SubsetSum.java

import java.util.ArrayList;
import java.util.HashSet;
import java.util.LinkedList;

/**
 * Implementation of a polynomial-time algorithm solving instances of the
 * subset sum problem (accurately, as far as I can tell).
 * 
 * Feel free to use or modify this code so long as you give credit and link to 
 * the place you found it (hopefully my GitHub repo).
 * 
 * The above applies to the algorithm as well.
 * 
 * @author Aubrey Alston (aubrey.alston.1@gmail.com) (ada2145@columbia.edu)
 */

public class SubsetSum {
	
	// Double equivalence is fun.  Set a threshold.
	public static double DOUBLE_THRESHOLD = 0.0000000001;
	
	/**
	 * Returns true if the specified set contains a subset summing to sum.
	 */
	public static boolean satisfiesSubsetSum(double[] set, double sum){
		return subsetSum(set, sum).size() > 0;
	}
	
	/**
	 * If such a set exists, returns the subset within set summing to sum
	 * as a linked list of doubles.
	 */
	public static LinkedList<Double> subsetSum(double[] set, double sum){
		
		// Initialize a linked list of doubles to populate if/when
		// a subset is found.
		
		LinkedList<Double> subset = new LinkedList<Double>();
		
		// At a high level, this algorithm works by reducing the question
		// of subset sum membership to a question of the solution spaces
		// of a set of linear systems.  This method creates a four-element
		// window in which, if a subset exists, certain properties will
		// be apparent within the solution space.  When multiple such
		// subsets exist for choices within the window, choice exists outside
		// of the window, and no one subset can be chosen.
		// 
		// So far, I see no exploitable pattern to make such a choice; however,
		// interestingly, reconfiguring the order of the set allows for the window,
		// once moved, to make that choice when/if necessary.
		//
		// Two explored solutions include:
		//    1. Introduce another set of iterations for each of the nC4 possible
		//       length-four subsets of the original set.  Begin each iteration
		//       by swapping those subsets into the first four positions of the
		//       set (the window positions).  This method takes the total complexity
		//       of the algorithm to O(n^8).
		
		// Copy the set for easy readjustments
		double[] static_set = new double[set.length];
		for(int i = 0; i < set.length; i++)
			static_set[i] = set[i];
		
		// The window method introduced by this algorithm requires that the set
		// be at least 4 elements long.  Introduce base cases for sets less than four in length.
		double setSum = 0;
		
		/* Finding pairs */
		 double[][] pairs = new double[set.length*(set.length-1)/2][2];
		 int pairCursor = 0;
		 
		
		// Check for the sum among prefix subset of elements of the set.
		for(int i = 0; i < set.length; i++){
			// Populate subset where necessary and return it if found.

§ **DATA SEGMENT**
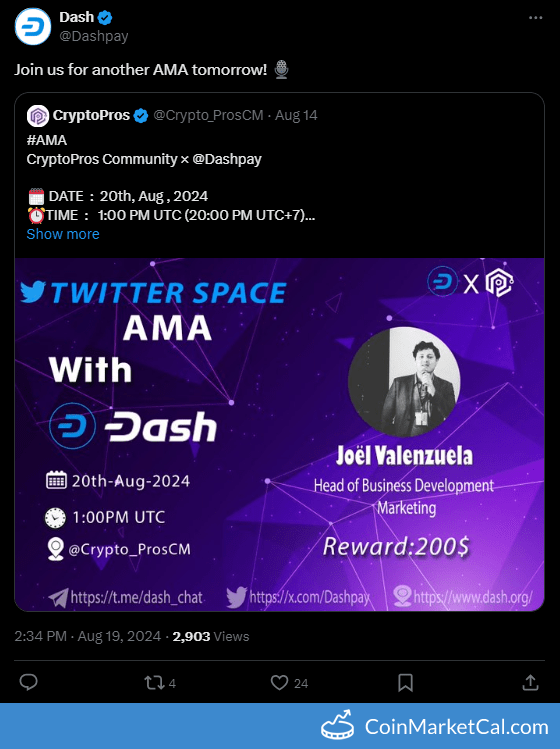This screenshot has width=560, height=749.
Task: Open the Twitter Space AMA banner image
Action: tap(280, 435)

§ **EXERCISE INSTRUCTIONS**
Extend the SubsetSum.java source, picking up right after its last line.

§ **ANSWER TO THIS TASK**
			if(dblEq(set[i], sum)){
				subset.add(set[i]);
				return subset;
			}
			setSum += set[i];
			if(dblEq(setSum, sum)){
				for(int j = 0; j <= i; j++){
					subset.add(set[j]);
				}
				return subset;
			}
		}
		
		
		// Check for the case that the subset summing to the sought value 
		// has length |set| - 1.
		for(int i = 0; i < set.length; i++){
			if(dblEq(setSum-set[i], sum)){
				for(int j = 0; j < set.length; j++){
					if(j != i) subset.add(set[j]);
				}
				return subset;
			}
		}
		
		// Check for length-2 subsets summing to the sought value.
		for(int i = 0; i < set.length; i++){
			for(int j = i+1; j < set.length; j++){
				 pairs[pairCursor++] = new double[]{ set[i], set[j] };
				 
				if(dblEq(set[i]+set[j], sum)){
					subset.add(set[i]);
					subset.add(set[j]);
					return subset;
				}
			}
		}
		
	    double[][] quads = new double[pairs.length*pairs.length][4];
		int quadCursor = 0;
		   
		for(int i = 0; i < pairs.length; i++){
		    for(int j = i + 1; j < pairs.length; j++){
		        //Only use pairs of pairs not containing common elements.
		        if(pairs[i][0] != pairs[j][0] && pairs[i][0] != pairs[j][1] && 
		            pairs[i][1] != pairs[j][0] && pairs[i][1] != pairs[j][1])
		               quads[quadCursor++] = new double[]
		                { pairs[i][0], pairs[i][1], pairs[j][0], pairs[j][1] };  
		       }
		}
		 
		
		double[][] system;
		
		for(int i = 0; i < quadCursor; i++){
			int qA = -1, qB = -1, qC = -1, qD = -1;
			for(int j = 0; j < set.length; j++){
	           if(set[j] == quads[i][0])
	               qA = j;
	           if(set[j] == quads[i][1])
	               qB = j;
	           if(set[j] == quads[i][2])
	               qC = j;
	           if(set[j] == quads[i][3])
	               qD = j;
	           if(qA != -1 && qB != -1 && qC != -1 && qD != -1)  break;
	       } 
	       
	       // Swap elements into the window
	       
	       double t = set[qA];
	       set[qA] = set[0];
	       set[0] = t;
	       t = set[qB];
	       set[qB] = set[1];
	       set[1] = t;
	       t = set[qC];
	       set[qC] = set[2];
	       set[2] = t;
	       t = set[qD];
	       set[qD] = set[3];
	       set[3] = t; 
		   for( int wShifts = 0; wShifts < 2; wShifts++){ // Shift the window once
			                                              // to ensure each pair
			                                              // appears once as balance/pivot.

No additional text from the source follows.